Putin’s astounding rise to power began with the war in Chechnya in 1999. This suggests that the state of affairs in the North Caucasus has special importance for Putin’s political standing and Russian public opinion. The deteriorating security situation in the region may have given Medvedev a valuable political tool to offer an alternative strategy in the North Caucasus and curb the influence of the all-powerful Russian prime minister.

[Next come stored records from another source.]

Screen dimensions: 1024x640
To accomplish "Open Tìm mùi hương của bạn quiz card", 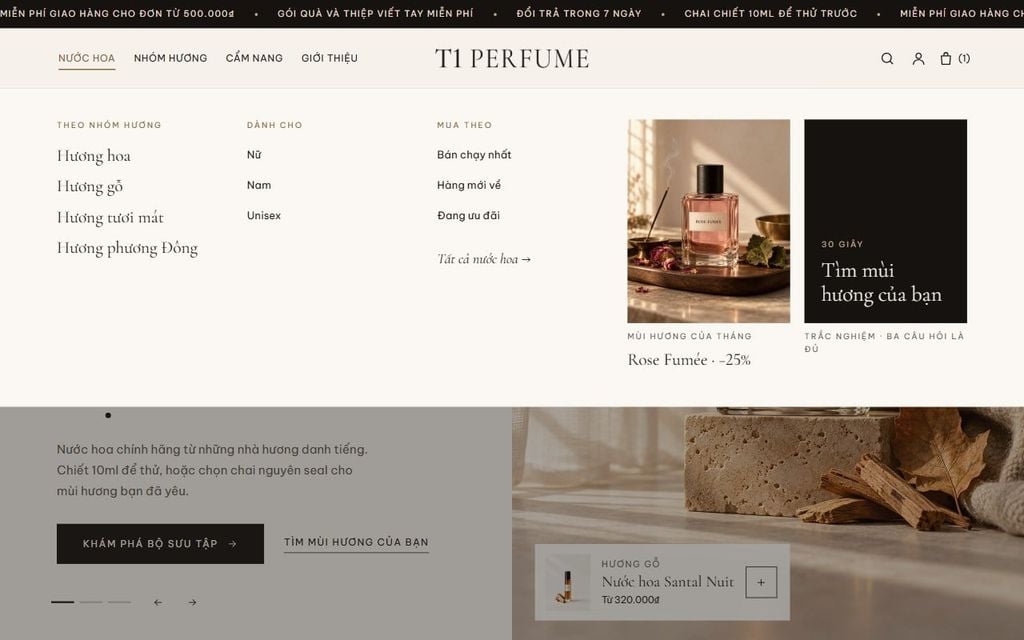I will pos(886,221).
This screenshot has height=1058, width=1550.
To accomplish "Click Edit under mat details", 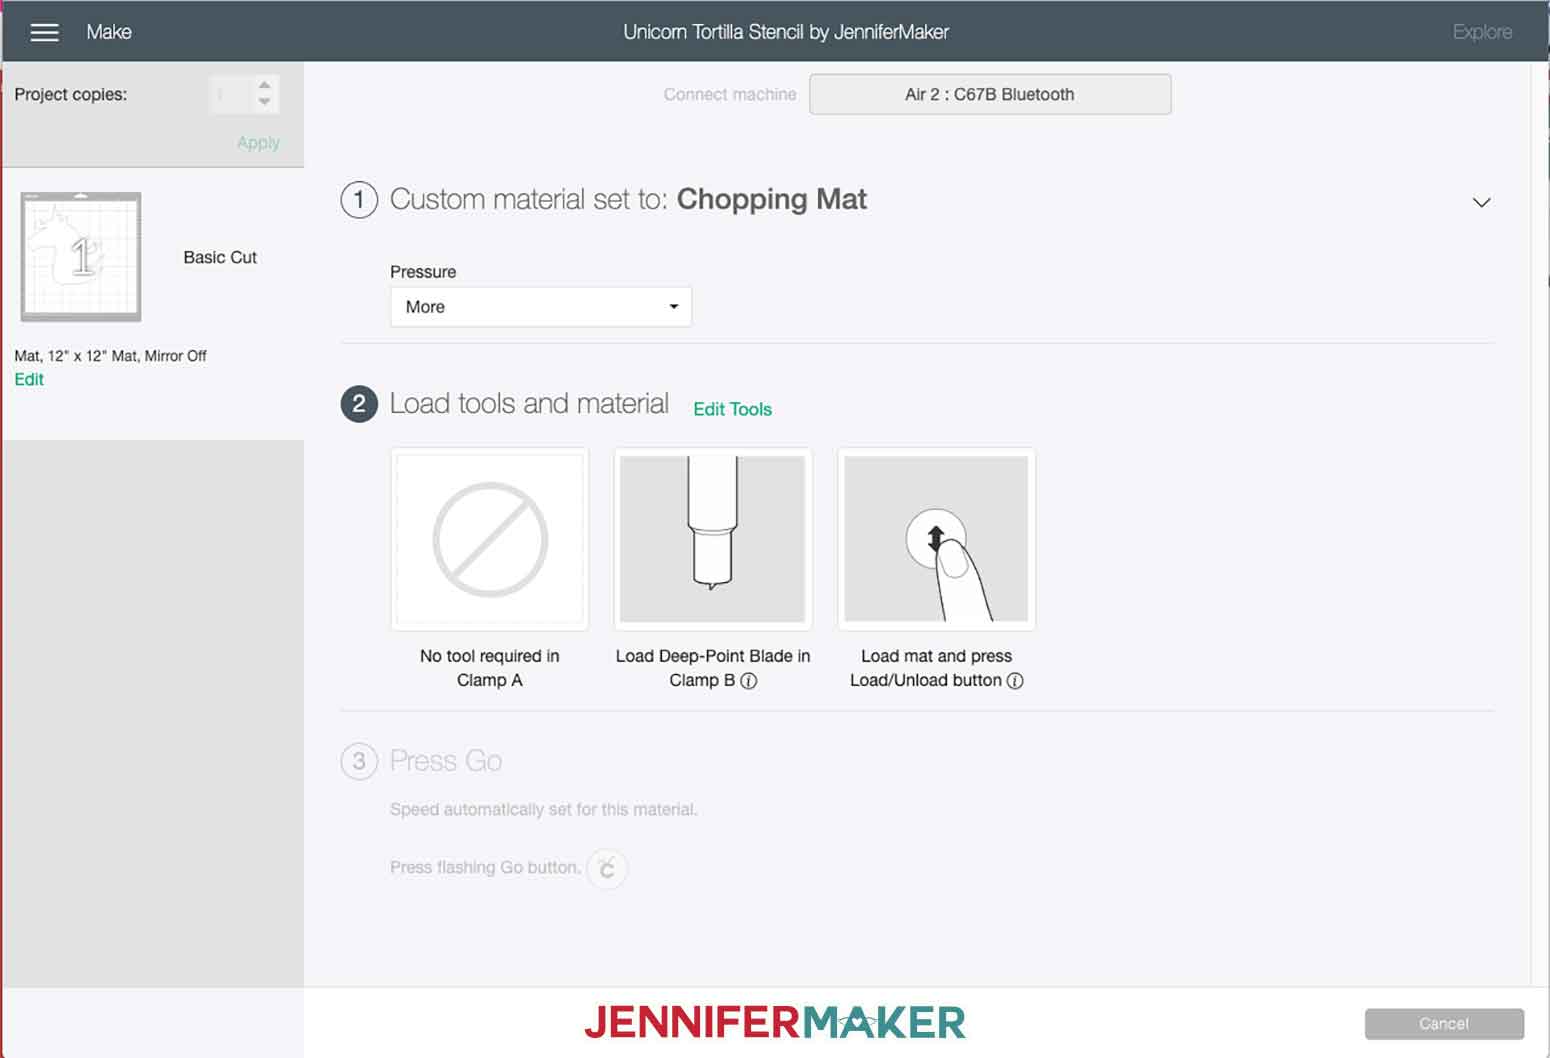I will (29, 380).
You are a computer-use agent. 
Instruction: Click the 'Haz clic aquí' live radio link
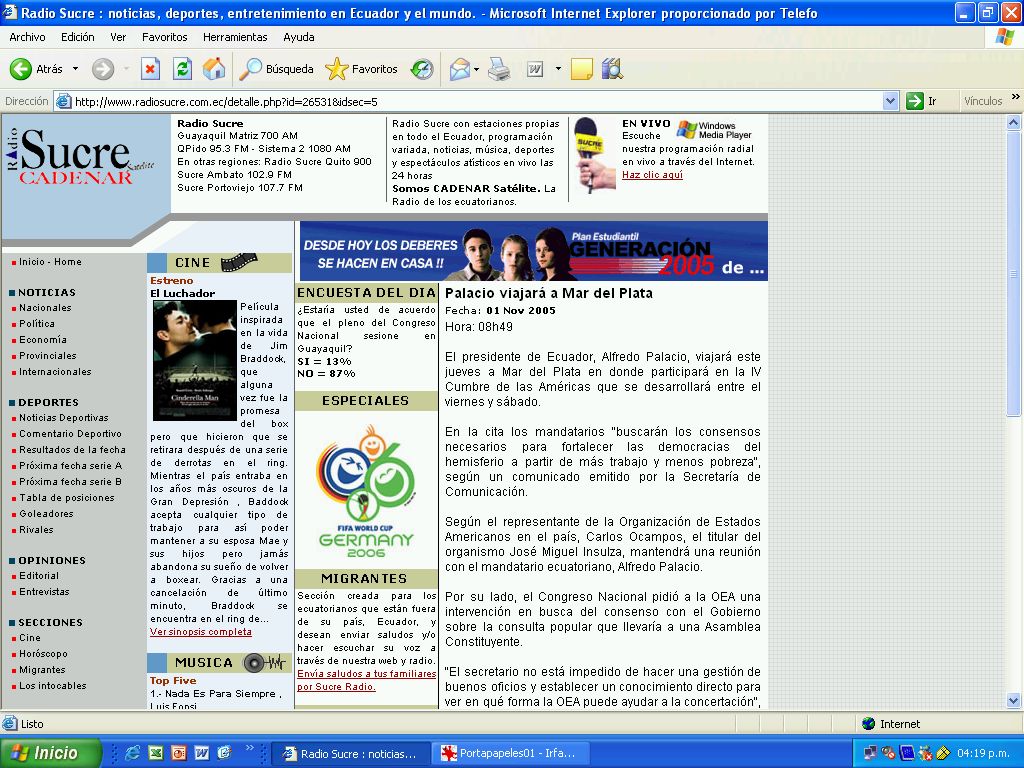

Novoe Delo enumerated Mukhu Aliev’s mistakes that made it problematic for him to be reappointed as the head of Dagestan. The paper claims that Aliev started arguing about the water distribution agreement between Russia and Azerbaijan, which affected Dagestan’s interests during an official visit of President Medvedev to Baku in June 2009. Aliev and Russian Foreign Minister Sergei Lavrov had a row over the issue later in Moscow. Aliev managed to spoil relations with Russian Deputy Prime Minister Victor Zubkov and his son-in-law, Russian Defense Minister Anatoly Serdyukov. More significantly, Aliev allegedly had a falling out with the billionaire Suleiman Kerimov, who is from Dagestan and is of Lezgin decent. Kerimov, possibly acting with the Kremlin’s tacit approval, tried to attract the capital of such Russian oligarchs like Mikhail Prokhorov of Onexim Group to Dagestan. Aliev blocked these attempts, as he did not preside over these investments and therefore felt he was losing control over financial flows and, ultimately, over the republic itself.
Now, with Aleksandr Khloponin having become the president’s envoy to the newly designated North Caucasus Federal District, of which Dagestan is a part, things may go particularly badly for Aliev. Khloponin, Prokhorov and Kerimov are thought to be close associates. Following the surprising appointment of Khloponin as head of the new North Caucasian district, some observers concluded that the Kremlin was giving carte blanche to the Russian oligarchs to transform the region.
Even though Mukhu Aliev appears to be cornered, he still has some cards to play. On December 29, a scheduled session of the Dagestani parliament was suddenly postponed due to the absence of a quorum. Numerous reports suggested that Aliev’s supporters deliberately left the assembly to avoid having to vote for a candidate for the president of Dagestan. According to Russian law, regional assemblies vote to confirm or reject the candidacies that are put forward by Russia’s president.
As Dagestan is the biggest and the most multiethnic republic in the North Caucasus, the situation in this republic will have a significant impact on the overall situation in the region and how things fare in the North Caucasus Federal District. So Moscow is likely to weigh the change of leadership in the republic very carefully.